Célébrer, et ainsi remonter à ce qui fonde et assure notre travail, produit aussi en nous un lâcher prise. Car dans ce nouveau regard porté, il nous est donné aussi de réaliser toutes nos attitudes, nos attentes, nos actes qui sont venus et viennent encore perturber, compliquer cette construction dont Dieu lui-même est la fondation et dont Dieu seul donne le véritable sens, la véritable orientation. Nous pouvons alors lâcher ce qui nous encombre inutilement, nos attentes infondées, nos vaines actions qui tentent de forcer l’avenir à aller dans notre direction, nos agacements vis- à-vis de telle ou telle personne… Célébrer nous purifie.
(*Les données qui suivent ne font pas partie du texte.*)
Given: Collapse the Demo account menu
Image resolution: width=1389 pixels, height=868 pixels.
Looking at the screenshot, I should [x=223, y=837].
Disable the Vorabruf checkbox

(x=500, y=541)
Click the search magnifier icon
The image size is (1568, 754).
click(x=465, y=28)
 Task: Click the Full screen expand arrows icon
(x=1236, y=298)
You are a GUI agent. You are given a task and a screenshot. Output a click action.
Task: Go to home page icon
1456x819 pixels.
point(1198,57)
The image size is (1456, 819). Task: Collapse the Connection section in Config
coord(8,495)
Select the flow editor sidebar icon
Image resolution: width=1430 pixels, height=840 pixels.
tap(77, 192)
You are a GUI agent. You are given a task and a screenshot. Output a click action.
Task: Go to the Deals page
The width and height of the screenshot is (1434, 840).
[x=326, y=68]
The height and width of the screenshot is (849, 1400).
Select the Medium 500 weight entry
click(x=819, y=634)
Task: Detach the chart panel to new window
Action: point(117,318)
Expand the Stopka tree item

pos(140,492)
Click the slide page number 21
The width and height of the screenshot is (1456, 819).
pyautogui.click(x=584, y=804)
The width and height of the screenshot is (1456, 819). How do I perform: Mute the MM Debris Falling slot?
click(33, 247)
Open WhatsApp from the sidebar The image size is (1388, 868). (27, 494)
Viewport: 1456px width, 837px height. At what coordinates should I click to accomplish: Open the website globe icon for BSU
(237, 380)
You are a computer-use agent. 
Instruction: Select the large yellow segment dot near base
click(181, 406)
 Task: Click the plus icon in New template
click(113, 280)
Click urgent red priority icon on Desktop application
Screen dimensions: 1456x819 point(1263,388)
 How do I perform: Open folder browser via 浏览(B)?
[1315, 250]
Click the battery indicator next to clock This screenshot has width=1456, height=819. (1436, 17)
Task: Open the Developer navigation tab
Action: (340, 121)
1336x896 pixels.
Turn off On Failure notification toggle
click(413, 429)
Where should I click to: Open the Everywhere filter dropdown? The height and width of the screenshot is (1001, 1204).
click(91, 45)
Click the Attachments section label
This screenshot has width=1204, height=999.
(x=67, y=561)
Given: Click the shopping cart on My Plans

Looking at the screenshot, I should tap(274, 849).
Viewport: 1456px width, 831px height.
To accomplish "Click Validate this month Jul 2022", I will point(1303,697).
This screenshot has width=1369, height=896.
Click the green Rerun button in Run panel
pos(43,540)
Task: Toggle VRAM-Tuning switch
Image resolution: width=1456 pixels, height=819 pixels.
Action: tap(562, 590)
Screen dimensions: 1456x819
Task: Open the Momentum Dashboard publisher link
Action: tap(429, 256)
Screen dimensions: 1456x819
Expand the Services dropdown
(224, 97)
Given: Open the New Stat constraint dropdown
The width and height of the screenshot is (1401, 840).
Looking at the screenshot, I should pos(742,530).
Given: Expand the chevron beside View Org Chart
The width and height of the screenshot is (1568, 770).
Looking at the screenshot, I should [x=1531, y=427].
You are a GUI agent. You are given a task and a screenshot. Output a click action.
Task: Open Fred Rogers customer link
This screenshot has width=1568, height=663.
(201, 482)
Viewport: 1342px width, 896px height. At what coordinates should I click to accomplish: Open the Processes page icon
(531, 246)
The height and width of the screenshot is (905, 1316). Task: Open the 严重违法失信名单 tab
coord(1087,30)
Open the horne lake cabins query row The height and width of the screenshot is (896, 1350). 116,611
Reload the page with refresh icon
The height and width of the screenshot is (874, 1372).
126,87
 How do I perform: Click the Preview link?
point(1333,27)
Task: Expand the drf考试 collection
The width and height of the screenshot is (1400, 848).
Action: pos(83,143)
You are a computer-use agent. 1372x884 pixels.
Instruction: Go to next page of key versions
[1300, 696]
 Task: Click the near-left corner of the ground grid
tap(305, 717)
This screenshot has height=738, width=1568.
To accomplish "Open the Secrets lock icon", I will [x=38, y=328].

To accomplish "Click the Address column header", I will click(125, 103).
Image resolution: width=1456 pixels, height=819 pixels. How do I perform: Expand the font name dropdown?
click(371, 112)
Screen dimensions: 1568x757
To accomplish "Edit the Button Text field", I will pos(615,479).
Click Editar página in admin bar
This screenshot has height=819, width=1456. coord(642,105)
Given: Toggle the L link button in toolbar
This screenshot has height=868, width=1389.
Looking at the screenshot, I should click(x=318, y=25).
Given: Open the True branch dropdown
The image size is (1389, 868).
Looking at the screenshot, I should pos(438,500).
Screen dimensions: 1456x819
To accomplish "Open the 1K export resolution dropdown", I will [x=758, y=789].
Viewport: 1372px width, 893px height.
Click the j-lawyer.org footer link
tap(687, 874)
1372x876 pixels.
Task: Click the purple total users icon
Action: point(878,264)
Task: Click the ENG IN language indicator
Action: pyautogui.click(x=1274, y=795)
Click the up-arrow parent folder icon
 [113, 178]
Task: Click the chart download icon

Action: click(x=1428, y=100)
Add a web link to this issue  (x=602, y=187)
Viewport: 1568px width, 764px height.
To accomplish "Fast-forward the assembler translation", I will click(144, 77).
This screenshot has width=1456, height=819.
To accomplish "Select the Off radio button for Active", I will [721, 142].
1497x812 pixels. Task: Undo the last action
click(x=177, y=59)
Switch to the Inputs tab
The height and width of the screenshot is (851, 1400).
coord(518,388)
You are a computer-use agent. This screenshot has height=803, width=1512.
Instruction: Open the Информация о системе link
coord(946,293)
Les fruits produits en sont succulents et au bénéfice de tous ! Ce sont ceux de l’Esprit, tels que Paul en parle dans sa lettre aux Galates. Il y parle, d’ailleurs, du fruit – au singulier – de l’Esprit : « Amour, joie, paix, patience, bonté, bienveillance, foi, douceur, maîtrise de soi » (Gal 5,22). Notre travail retrouve ainsi dans la célébration sa force, sa simplicité, sa finalité : non pas au service de notre gloire ou de nos rêves, mais au service de l’amour de Dieu pour le monde. Célébrer réouvre ainsi nos chantiers, nos engagements, laissant de façon renouvelée sa place à l’initiative de Dieu et leur place aux hommes et aux femmes qu’il nous donne et nous donnera comme compagnons de route, proches ou moins proches. Oui, il est bon de célébrer l’Eternel pour toutes ses œuvres !

Reconnaître ainsi la place de l’autre, des autres, ouvre à la louange pour tous ceux et celles que Dieu nous a donnés tout au long de notre chemin.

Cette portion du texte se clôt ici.